Source records
Content starts

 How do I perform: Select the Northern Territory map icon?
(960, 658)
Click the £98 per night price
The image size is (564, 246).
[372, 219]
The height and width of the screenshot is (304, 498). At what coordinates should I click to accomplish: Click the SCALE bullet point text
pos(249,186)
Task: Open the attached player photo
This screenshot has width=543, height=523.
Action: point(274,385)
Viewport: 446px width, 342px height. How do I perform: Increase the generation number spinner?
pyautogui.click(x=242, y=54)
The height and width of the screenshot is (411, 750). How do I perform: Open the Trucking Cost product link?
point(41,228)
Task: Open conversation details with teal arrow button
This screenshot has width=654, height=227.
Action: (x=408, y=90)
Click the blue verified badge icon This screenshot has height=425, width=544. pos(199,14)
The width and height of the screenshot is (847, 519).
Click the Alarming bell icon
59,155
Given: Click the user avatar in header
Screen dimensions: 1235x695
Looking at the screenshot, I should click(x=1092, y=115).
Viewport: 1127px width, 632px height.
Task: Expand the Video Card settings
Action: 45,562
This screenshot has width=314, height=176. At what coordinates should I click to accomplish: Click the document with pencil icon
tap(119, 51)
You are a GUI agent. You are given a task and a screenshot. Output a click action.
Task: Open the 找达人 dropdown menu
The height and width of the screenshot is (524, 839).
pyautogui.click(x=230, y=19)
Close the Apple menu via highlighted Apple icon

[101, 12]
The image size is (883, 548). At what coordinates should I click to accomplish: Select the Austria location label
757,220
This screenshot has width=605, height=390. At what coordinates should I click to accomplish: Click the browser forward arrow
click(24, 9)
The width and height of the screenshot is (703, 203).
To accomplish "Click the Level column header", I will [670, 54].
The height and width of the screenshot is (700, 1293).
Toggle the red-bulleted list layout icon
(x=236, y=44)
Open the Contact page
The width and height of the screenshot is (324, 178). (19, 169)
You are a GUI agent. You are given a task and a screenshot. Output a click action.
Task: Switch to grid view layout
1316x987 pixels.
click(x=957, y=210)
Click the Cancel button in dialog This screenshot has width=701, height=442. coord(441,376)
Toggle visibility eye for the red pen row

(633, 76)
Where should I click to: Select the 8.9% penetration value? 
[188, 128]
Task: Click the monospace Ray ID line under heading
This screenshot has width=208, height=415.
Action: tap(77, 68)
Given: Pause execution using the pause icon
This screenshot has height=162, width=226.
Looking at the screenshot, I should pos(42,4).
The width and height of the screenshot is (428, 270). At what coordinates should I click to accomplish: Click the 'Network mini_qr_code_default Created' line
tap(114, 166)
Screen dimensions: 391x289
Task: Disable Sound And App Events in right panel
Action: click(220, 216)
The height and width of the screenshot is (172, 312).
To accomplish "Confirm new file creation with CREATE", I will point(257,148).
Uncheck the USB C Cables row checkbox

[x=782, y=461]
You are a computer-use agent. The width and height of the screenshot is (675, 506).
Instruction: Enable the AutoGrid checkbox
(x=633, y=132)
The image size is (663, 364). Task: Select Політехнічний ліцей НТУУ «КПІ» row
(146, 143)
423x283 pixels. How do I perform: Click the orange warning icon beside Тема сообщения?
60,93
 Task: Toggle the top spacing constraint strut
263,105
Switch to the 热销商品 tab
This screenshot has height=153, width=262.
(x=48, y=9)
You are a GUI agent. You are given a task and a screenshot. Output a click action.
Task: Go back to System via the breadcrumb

Content ends

| Task objective |
Each line shown above must be repeated exactly.

| Exercise solution |
 How do I perform: Select the Northern Territory map icon?
(960, 658)
Click the £98 per night price
The image size is (564, 246).
[372, 219]
The height and width of the screenshot is (304, 498). At what coordinates should I click to accomplish: Click the SCALE bullet point text
pos(249,186)
Task: Open the attached player photo
This screenshot has width=543, height=523.
Action: point(274,385)
Viewport: 446px width, 342px height. How do I perform: Increase the generation number spinner?
pyautogui.click(x=242, y=54)
The height and width of the screenshot is (411, 750). How do I perform: Open the Trucking Cost product link?
point(41,228)
Task: Open conversation details with teal arrow button
This screenshot has width=654, height=227.
Action: (x=408, y=90)
Click the blue verified badge icon This screenshot has height=425, width=544. pos(199,14)
The width and height of the screenshot is (847, 519).
Click the Alarming bell icon
59,155
Given: Click the user avatar in header
Screen dimensions: 1235x695
Looking at the screenshot, I should click(x=1092, y=115).
Viewport: 1127px width, 632px height.
Task: Expand the Video Card settings
Action: 45,562
This screenshot has width=314, height=176. At what coordinates should I click to accomplish: Click the document with pencil icon
tap(119, 51)
You are a GUI agent. You are given a task and a screenshot. Output a click action.
Task: Open the 找达人 dropdown menu
The height and width of the screenshot is (524, 839).
pyautogui.click(x=230, y=19)
Close the Apple menu via highlighted Apple icon

[101, 12]
The image size is (883, 548). At what coordinates should I click to accomplish: Select the Austria location label
757,220
This screenshot has width=605, height=390. At what coordinates should I click to accomplish: Click the browser forward arrow
click(24, 9)
The width and height of the screenshot is (703, 203).
To accomplish "Click the Level column header", I will [670, 54].
The height and width of the screenshot is (700, 1293).
Toggle the red-bulleted list layout icon
(x=236, y=44)
Open the Contact page
The width and height of the screenshot is (324, 178). (19, 169)
You are a GUI agent. You are given a task and a screenshot. Output a click action.
Task: Switch to grid view layout
1316x987 pixels.
click(x=957, y=210)
Click the Cancel button in dialog This screenshot has width=701, height=442. coord(441,376)
Toggle visibility eye for the red pen row

(633, 76)
Where should I click to: Select the 8.9% penetration value? 
[188, 128]
Task: Click the monospace Ray ID line under heading
This screenshot has width=208, height=415.
Action: tap(77, 68)
Given: Pause execution using the pause icon
This screenshot has height=162, width=226.
Looking at the screenshot, I should pos(42,4).
The width and height of the screenshot is (428, 270). At what coordinates should I click to accomplish: Click the 'Network mini_qr_code_default Created' line
tap(114, 166)
Screen dimensions: 391x289
Task: Disable Sound And App Events in right panel
Action: click(220, 216)
The height and width of the screenshot is (172, 312).
To accomplish "Confirm new file creation with CREATE", I will point(257,148).
Uncheck the USB C Cables row checkbox

[x=782, y=461]
You are a computer-use agent. The width and height of the screenshot is (675, 506).
Instruction: Enable the AutoGrid checkbox
(x=633, y=132)
The image size is (663, 364). Task: Select Політехнічний ліцей НТУУ «КПІ» row
(146, 143)
423x283 pixels. How do I perform: Click the orange warning icon beside Тема сообщения?
60,93
 Task: Toggle the top spacing constraint strut
263,105
Switch to the 热销商品 tab
This screenshot has height=153, width=262.
(x=48, y=9)
You are a GUI agent. You are given a task and a screenshot. Output a click action.
Task: Go back to System via the breadcrumb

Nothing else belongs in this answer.